**DATA FOR THE TASK:**

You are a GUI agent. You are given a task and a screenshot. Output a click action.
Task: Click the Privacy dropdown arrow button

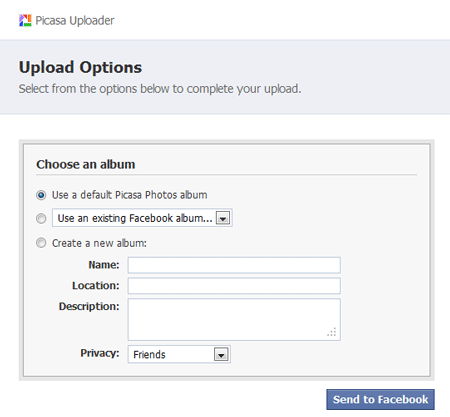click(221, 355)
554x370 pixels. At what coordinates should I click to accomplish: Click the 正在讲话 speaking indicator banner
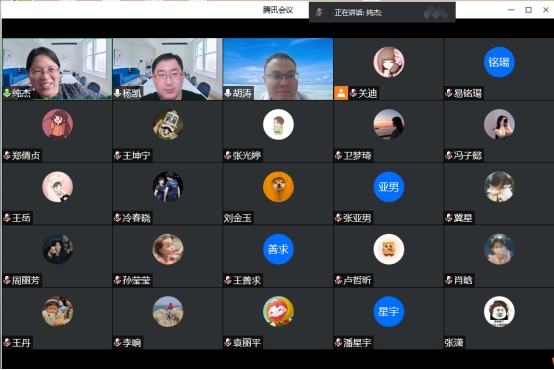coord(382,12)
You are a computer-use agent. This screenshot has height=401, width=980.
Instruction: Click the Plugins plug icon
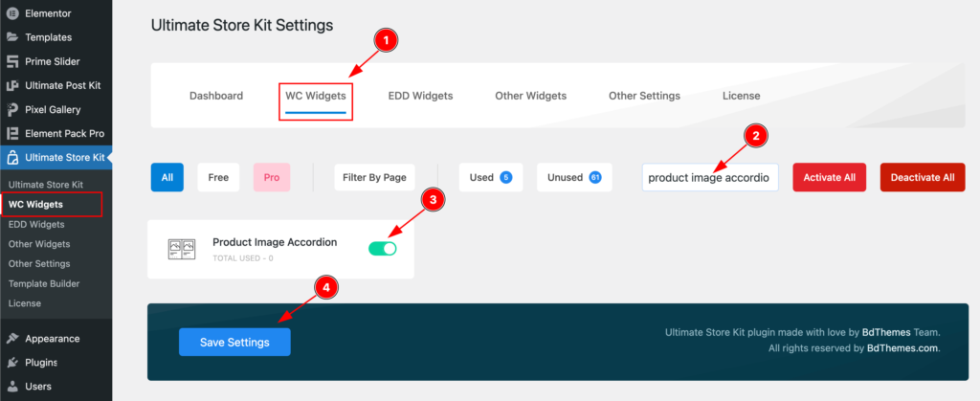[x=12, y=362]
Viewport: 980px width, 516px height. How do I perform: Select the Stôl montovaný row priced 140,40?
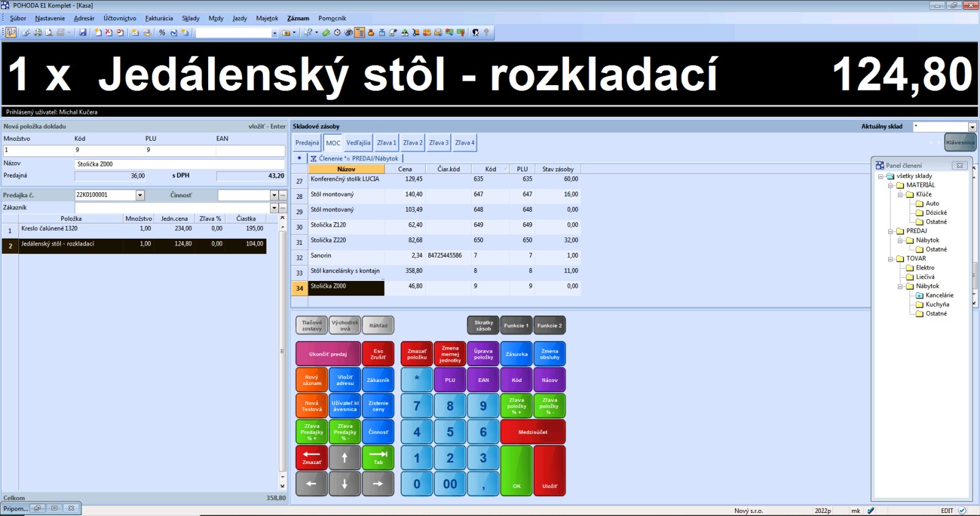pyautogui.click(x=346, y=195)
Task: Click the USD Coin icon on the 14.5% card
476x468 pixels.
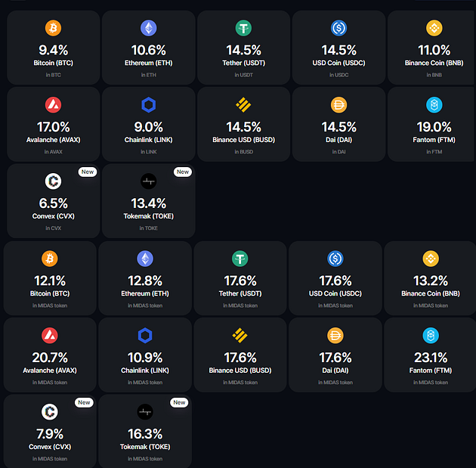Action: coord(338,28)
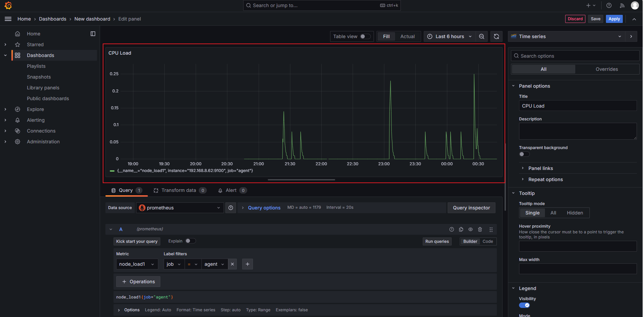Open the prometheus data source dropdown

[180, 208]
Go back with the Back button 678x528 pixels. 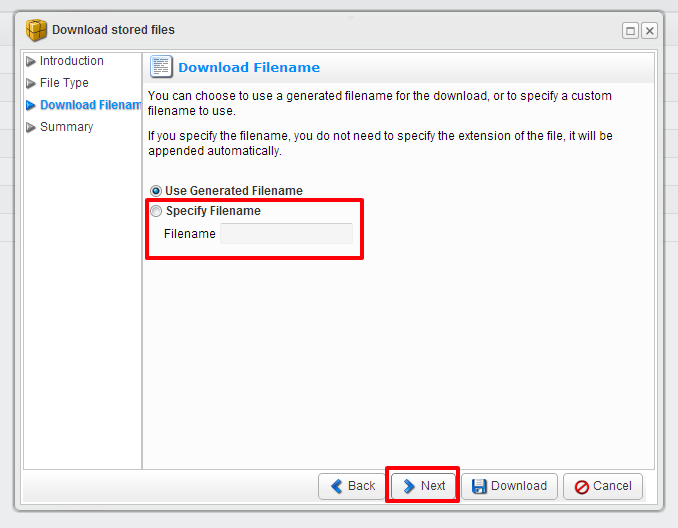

* * *

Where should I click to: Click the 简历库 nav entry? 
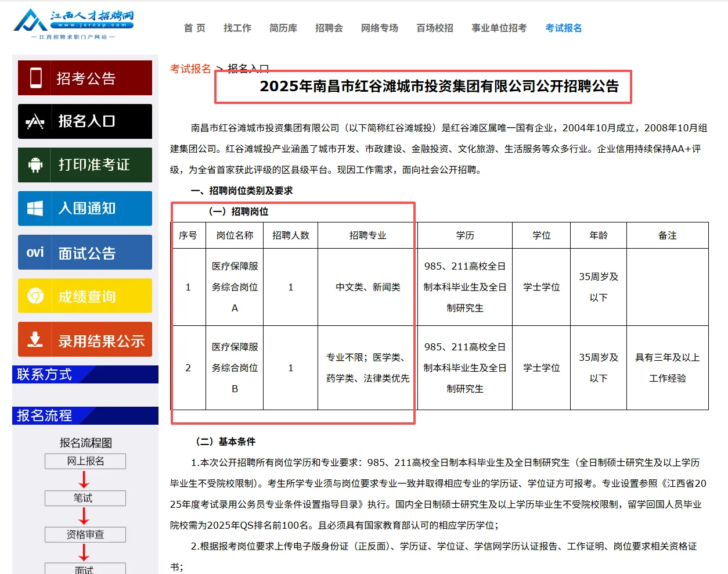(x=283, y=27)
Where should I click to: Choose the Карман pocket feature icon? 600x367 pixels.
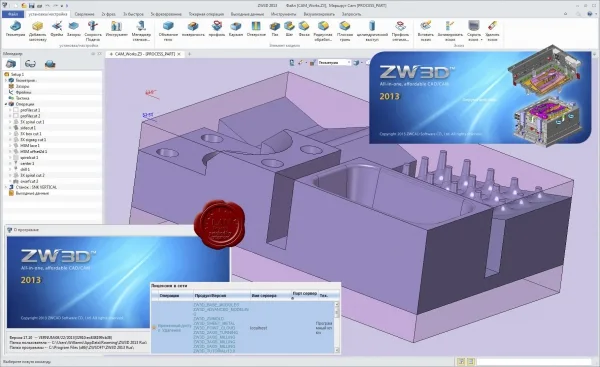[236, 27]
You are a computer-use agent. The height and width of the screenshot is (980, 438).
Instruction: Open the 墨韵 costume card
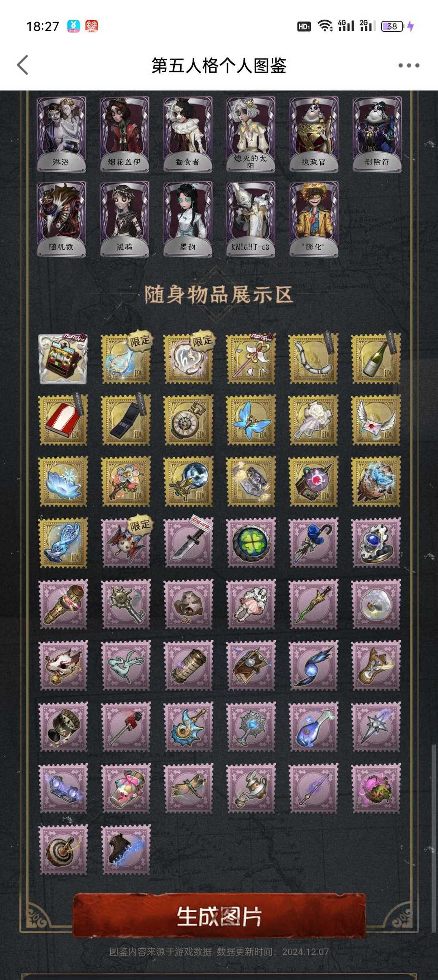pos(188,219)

**WHAT THIS TASK INVOLVES:**
Up in the listing, locate the line with "You are a GUI"; print it and every line after it down to the line with "You are a computer-use agent. This", which is included too. Skip the pictures.

**ANSWER BOX:**
You are a GUI agent. You are given a task and a screenshot. Output a click action.
Task: Click the Privacy dropdown arrow button

click(221, 355)
554x370 pixels. At what coordinates should I click to accomplish: Click the 正在讲话 speaking indicator banner
coord(382,12)
You are a computer-use agent. This screenshot has height=401, width=980.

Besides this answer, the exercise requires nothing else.